On Sept. 16, Oita and Tokushima were battling it out in two venues in Oita City.

As the J2 League match between Oita Trinita and Tokushima Vortis was about to kick off in Resonac Dome Oita, another showdown was taking place at a special booth outside the stadium. At the latter event, people tried kabosu and sudachi and voted for the fruit they thought superior. The kabosu team scored 558 votes — thanks to being the home team — to 220 votes for sudachi.

The seed for this collaboration was sown back in March. A representative from Oita and kabosu farmers visited a sudachi-producing region in Tokushima and asked if they could work together to promote their citruses.

The two sides then decided to hold tasting events alongside J2 soccer matches, including one between teams from the two prefectures. In August, a promotional event was also held in Tokyo, where they sold citrus products and special boxed lunches and offered fresh juice samples.

According to the Agriculture, Forestry and Fisheries Ministry, the kabosu harvest in 2020 came to 5,967.9 tons, with 99% of the fruit grown in Oita Prefecture, while the sudachi harvest totaled 3,846 tons, with 98% coming from Tokushima Prefecture.

The prefectures have a firm squeeze on these markets, but the more common citruses still dominate: The same year saw a lemon harvest of 8,634.7 tons and a yuzu harvest of 24,459.4 tons. Those yuzu were worth ¥5.1 billion, compared to ¥1.9 billion for the kabosu crop and ¥2 billion for sudachi.

Most kabosu and sudachi sold in Japan are produced here. And since they both come mainly from one prefecture, they are more susceptible to crop failure than lemons, which are grown both in Japan and abroad.

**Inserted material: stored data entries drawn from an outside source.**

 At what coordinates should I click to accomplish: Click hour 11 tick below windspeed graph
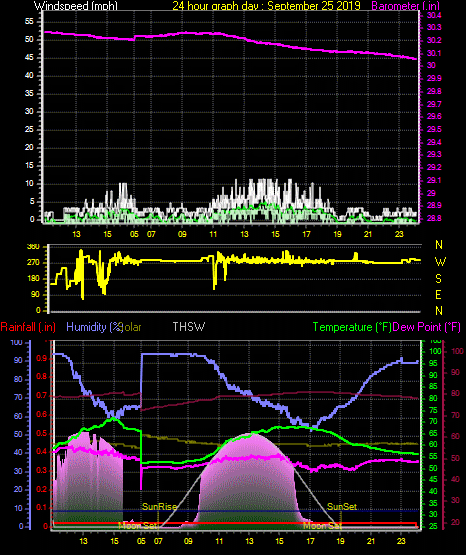[213, 234]
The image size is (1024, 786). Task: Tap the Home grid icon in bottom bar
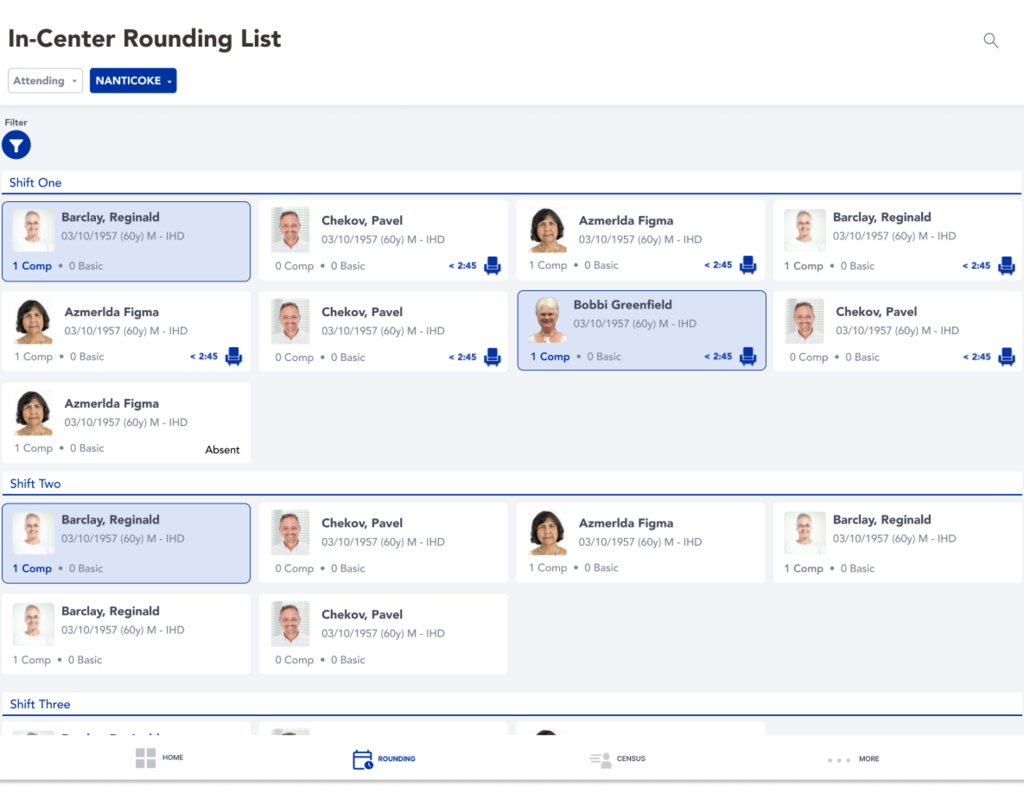146,758
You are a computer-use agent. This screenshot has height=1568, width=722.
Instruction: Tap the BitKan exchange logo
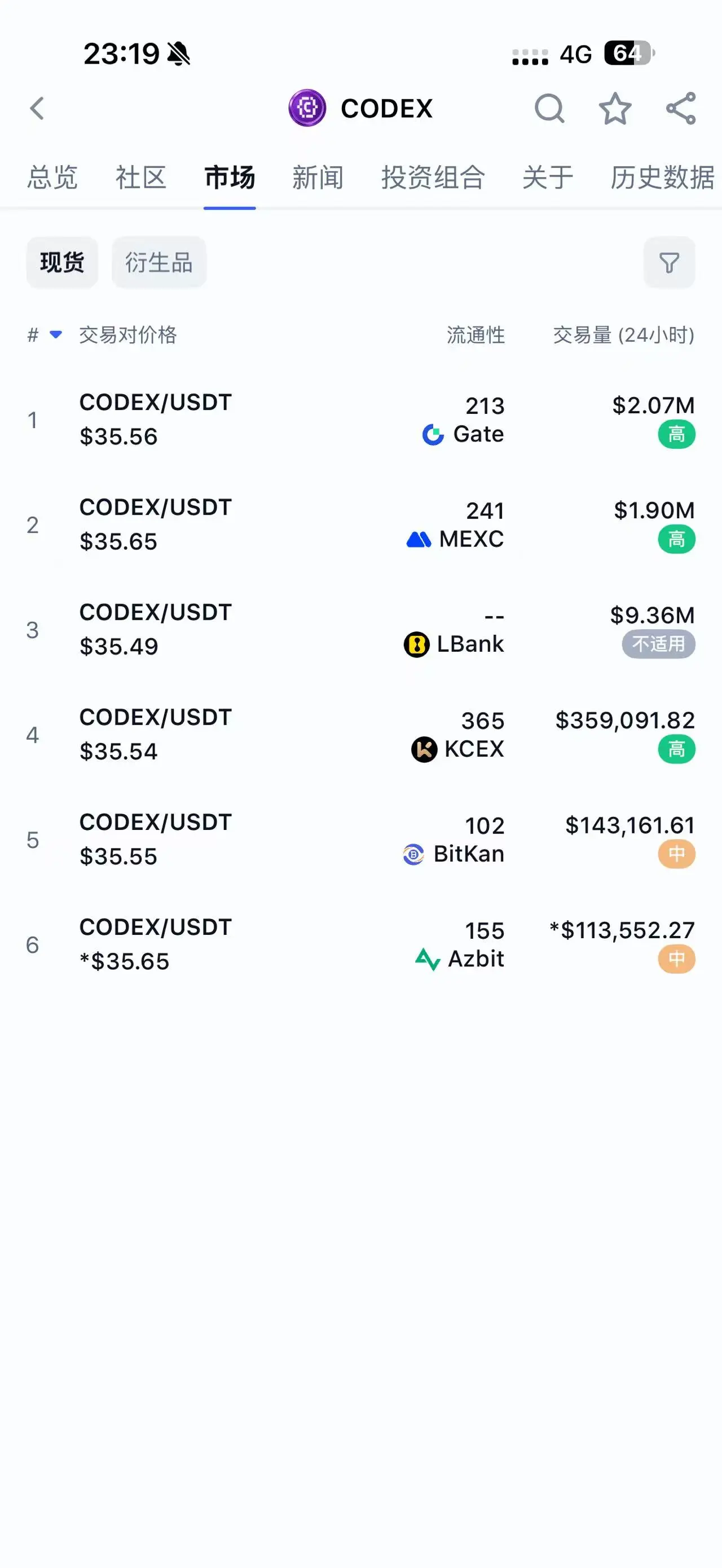(413, 855)
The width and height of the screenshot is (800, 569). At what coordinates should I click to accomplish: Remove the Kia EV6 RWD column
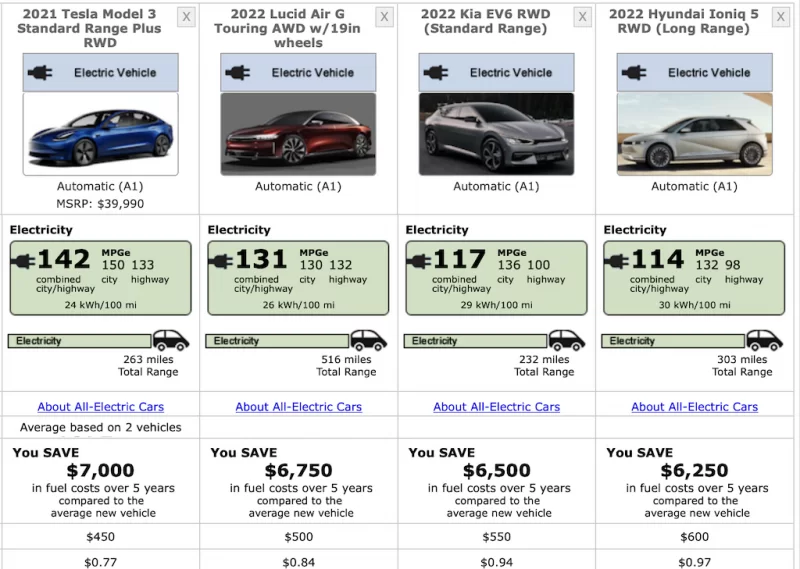point(583,17)
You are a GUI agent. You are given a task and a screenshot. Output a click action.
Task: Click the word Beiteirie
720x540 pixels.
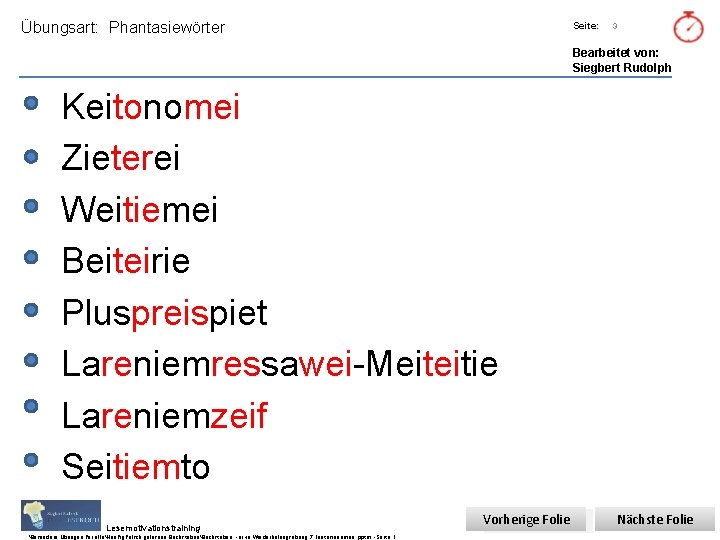[126, 261]

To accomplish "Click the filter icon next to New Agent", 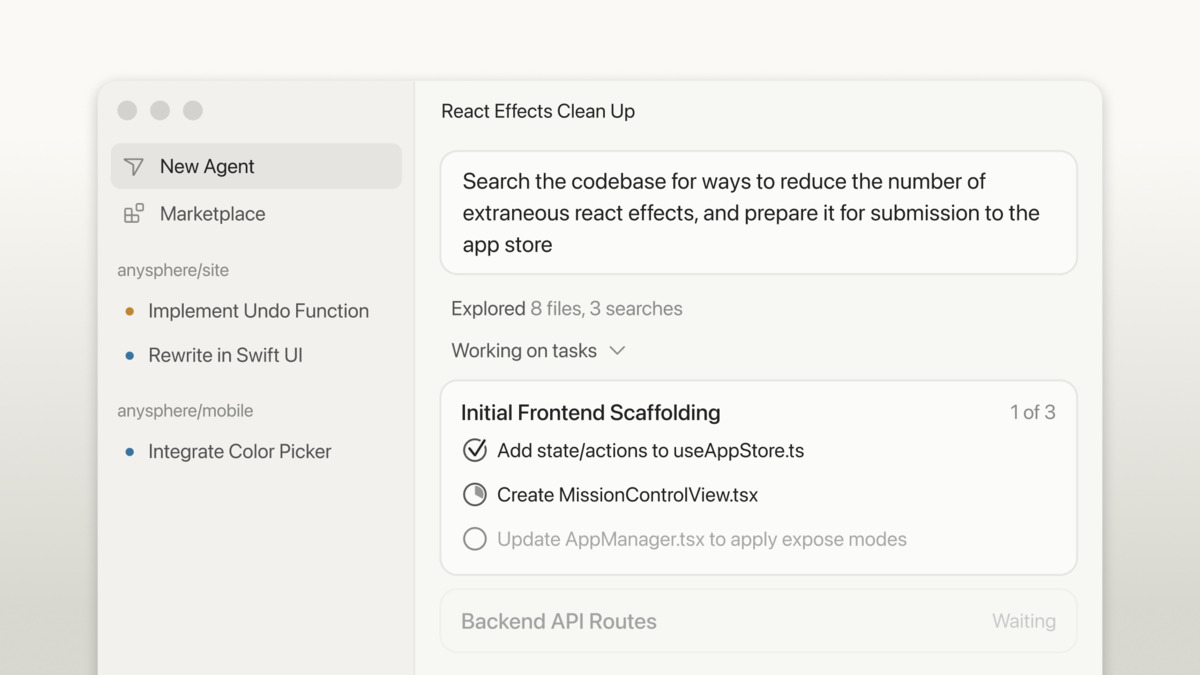I will [x=133, y=166].
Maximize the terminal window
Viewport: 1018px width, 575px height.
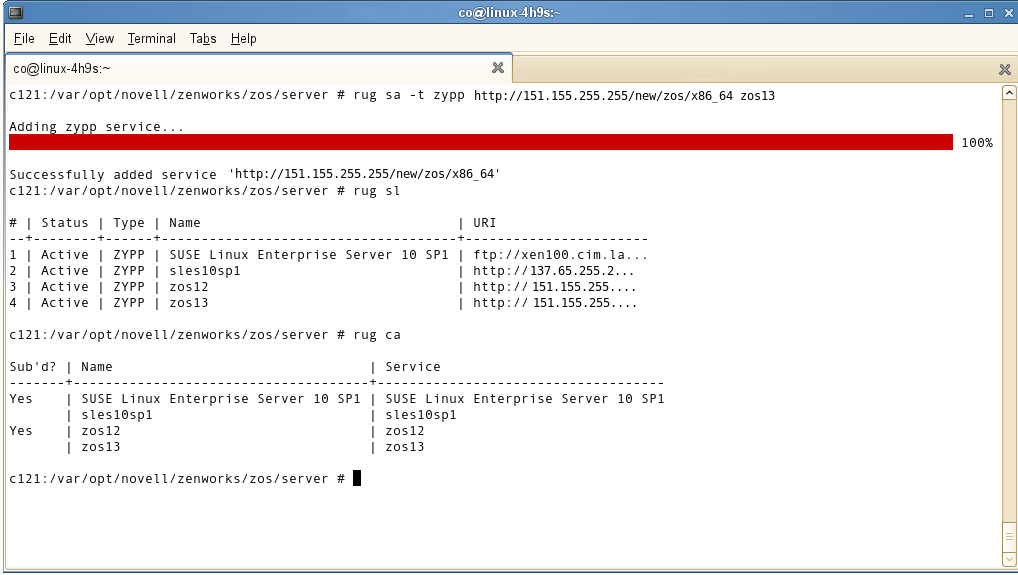pos(988,13)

“Quite a few people in urban areas know about kabosu but have never used it,” said a spokesperson at the Oita prefectural government’s Tokyo office.

Both prefectures are also facing an aging population of farmers. Oita Prefecture helps those in other industries, such as construction, make the switch to kabosu farming. Farm area for the fruit has even grown slightly since fiscal 2015.

While more kabosu are grown than sudachi, there are high expectations for joint publicity.

“In the Kanto region, there is a culture of using sudachi, and the publicity will be beneficial for kabosu as well,” the spokesperson said.

Kai Yamamoto, 30, of Oita Prefecture’s branding section, said, “Next time, we’ll hold an event in Tokushima, and we’ll try to get people to experience the appeal of kabosu.”

“We were the away team at this event but people said they like sudachi,” said Masaya Sogawa, 30, of horticulture department of the National Federation of Agricultural Cooperative Association Tokushima branch. “We aim to bring out the best of both kabosu and sudachi.”